In occasione della Giornata Mondiale per la Sicurezza sul Lavoro, Campobasso è diventata il fulcro di una riflessione profonda e necessaria su uno dei rischi professionali e ambientali più persistenti della nostra storia: l’amianto. Il seminario nell’ambito del programma di eventi del progetto Molise Sicuro giunto alla quinta edizione, ha come tema: “Amianto, rischi e protezione”, organizzato da, Inail regione Molise, Unilab e Rotary club campobasso, presso la Camera di Commercio, ha analizzato il minerale “killer” sotto ogni profilo. Ha aperto i lavori Giovanni dell’Aquila, CEO e Founder di UNILAB S.r.l.s. e Vicepresidente di Confassociazioni Molise, il quale ha espresso grande soddisfazione per l’iniziativa, seguito dall’intervento di Rocco Mario Del Nero, Direttore Regionale INAIL Molise.
Notevole l’intervento di Andrea Di Lucente, vicepresidente della regione Molise, il quale ha ampiamente illustrato lo stato di attenzione della Regione in merito alle problematiche di bonifica dell’amianto e mitigazione delle patologie asbesto correlate e propone un incontro specifico per trattare il tema.
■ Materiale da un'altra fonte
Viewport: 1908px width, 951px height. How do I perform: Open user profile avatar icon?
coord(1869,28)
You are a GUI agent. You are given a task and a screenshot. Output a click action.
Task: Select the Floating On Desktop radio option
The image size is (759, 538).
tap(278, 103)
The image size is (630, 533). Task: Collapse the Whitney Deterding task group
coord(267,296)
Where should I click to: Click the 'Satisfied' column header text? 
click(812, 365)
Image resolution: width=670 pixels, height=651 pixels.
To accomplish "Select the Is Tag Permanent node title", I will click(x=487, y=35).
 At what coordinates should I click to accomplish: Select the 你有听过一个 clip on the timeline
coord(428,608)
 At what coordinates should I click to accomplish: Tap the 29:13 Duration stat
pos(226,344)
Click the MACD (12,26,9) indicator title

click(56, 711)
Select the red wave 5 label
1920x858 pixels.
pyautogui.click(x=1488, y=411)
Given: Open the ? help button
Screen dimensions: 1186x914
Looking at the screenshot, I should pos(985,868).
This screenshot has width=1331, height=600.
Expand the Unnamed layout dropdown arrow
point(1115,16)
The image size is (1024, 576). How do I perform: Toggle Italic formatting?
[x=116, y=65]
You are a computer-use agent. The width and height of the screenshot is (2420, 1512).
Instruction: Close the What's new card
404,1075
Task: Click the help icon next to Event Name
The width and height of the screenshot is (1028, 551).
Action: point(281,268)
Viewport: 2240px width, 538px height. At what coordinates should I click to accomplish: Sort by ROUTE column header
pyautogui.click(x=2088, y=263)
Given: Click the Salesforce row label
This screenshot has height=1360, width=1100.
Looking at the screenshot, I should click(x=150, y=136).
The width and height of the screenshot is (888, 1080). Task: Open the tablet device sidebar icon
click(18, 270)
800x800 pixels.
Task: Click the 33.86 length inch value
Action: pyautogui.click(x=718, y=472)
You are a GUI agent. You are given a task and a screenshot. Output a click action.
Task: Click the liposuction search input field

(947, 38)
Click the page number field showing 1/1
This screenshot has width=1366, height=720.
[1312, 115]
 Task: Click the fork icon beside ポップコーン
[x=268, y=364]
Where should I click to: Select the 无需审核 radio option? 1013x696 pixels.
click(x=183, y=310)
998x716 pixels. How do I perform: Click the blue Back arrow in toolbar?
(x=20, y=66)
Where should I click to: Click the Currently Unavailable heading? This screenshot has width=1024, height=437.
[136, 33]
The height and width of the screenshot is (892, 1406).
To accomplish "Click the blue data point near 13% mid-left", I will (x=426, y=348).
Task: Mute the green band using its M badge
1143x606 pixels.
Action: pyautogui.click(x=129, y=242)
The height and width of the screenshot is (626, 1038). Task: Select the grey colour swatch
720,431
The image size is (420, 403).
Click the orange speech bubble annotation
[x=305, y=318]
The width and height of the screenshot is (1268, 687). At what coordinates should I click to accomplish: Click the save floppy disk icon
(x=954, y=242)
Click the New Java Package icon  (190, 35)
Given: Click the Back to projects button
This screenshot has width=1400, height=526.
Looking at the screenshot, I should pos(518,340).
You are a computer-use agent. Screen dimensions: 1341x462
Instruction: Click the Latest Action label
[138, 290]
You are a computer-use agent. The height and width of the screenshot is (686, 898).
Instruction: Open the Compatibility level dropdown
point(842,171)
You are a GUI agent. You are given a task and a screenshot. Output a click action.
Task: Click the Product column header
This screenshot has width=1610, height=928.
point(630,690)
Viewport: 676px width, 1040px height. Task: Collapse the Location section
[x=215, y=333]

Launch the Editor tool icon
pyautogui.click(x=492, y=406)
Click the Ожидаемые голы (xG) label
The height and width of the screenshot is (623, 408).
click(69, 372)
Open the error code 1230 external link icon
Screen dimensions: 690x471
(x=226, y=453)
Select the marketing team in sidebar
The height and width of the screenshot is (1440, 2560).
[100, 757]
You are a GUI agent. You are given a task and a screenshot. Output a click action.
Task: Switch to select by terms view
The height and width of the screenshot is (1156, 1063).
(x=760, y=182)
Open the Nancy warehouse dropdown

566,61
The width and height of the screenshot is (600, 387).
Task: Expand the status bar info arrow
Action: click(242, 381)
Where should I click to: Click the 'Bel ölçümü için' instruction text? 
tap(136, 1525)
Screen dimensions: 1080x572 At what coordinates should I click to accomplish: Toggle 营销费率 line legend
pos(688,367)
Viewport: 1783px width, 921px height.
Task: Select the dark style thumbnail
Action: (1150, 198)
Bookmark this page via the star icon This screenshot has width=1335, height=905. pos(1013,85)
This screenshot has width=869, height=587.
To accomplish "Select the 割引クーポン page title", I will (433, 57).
L’amianto è stato descritto come un nemico democratico, solenne e latente che, nonostante la messa al bando, continua a uccidere a causa di bonifiche ancora incompiute. Il dramma principale risiede nella sua natura invisibile: le patologie correlate emergono infatti dopo decenni di silenzio. I dati discussi durante l’incontro confermano che i mesoteliomi maligni e i tumori del polmone restano le patologie più frequenti, con tempi di latenza che raggiungono rispettivamente i 40 e i 20 anni. Sul fronte delle soluzioni pratiche, Fabrizio Protti, presidente dello Sportello Amianto Nazionale, ha illustrato il ruolo cruciale dell’assistenza e delle segnalazioni per trasformare la consapevolezza in azioni concrete.
In questo contesto, la sicurezza sul lavoro deve evolvere in un vero e proprio fatto culturale. Come affermato da Mariella Guglielmi, direttrice generale di Unilab, è fondamentale che questo tema entri nelle scuole per promuovere una corretta prevenzione, poiché quando le conseguenze fisiche emergono è spesso troppo tardi. L’approccio suggerito non deve essere puramente repressivo: sebbene la vigilanza sia essenziale, i controlli devono mirare a un cambiamento di mentalità collettivo, superando la logica della sanzione fine a sé stessa.
L’evento ha visto la partecipazione di una nutrita tavola rotonda moderata dalla giornalista Antonella Iammarino, con il contributo e patrocinio dei presidenti degli ordini professionali di avvocati, consulenti del lavoro, architetti, ingegneri e tecnici della prevenzione. Il messaggio finale emerso da Campobasso è inequivocabile: la lotta contro l’amianto si vince solo attraverso una sinergia costante tra istituzioni, professionisti e una nuova coscienza sociale rivolta alla prevenzione.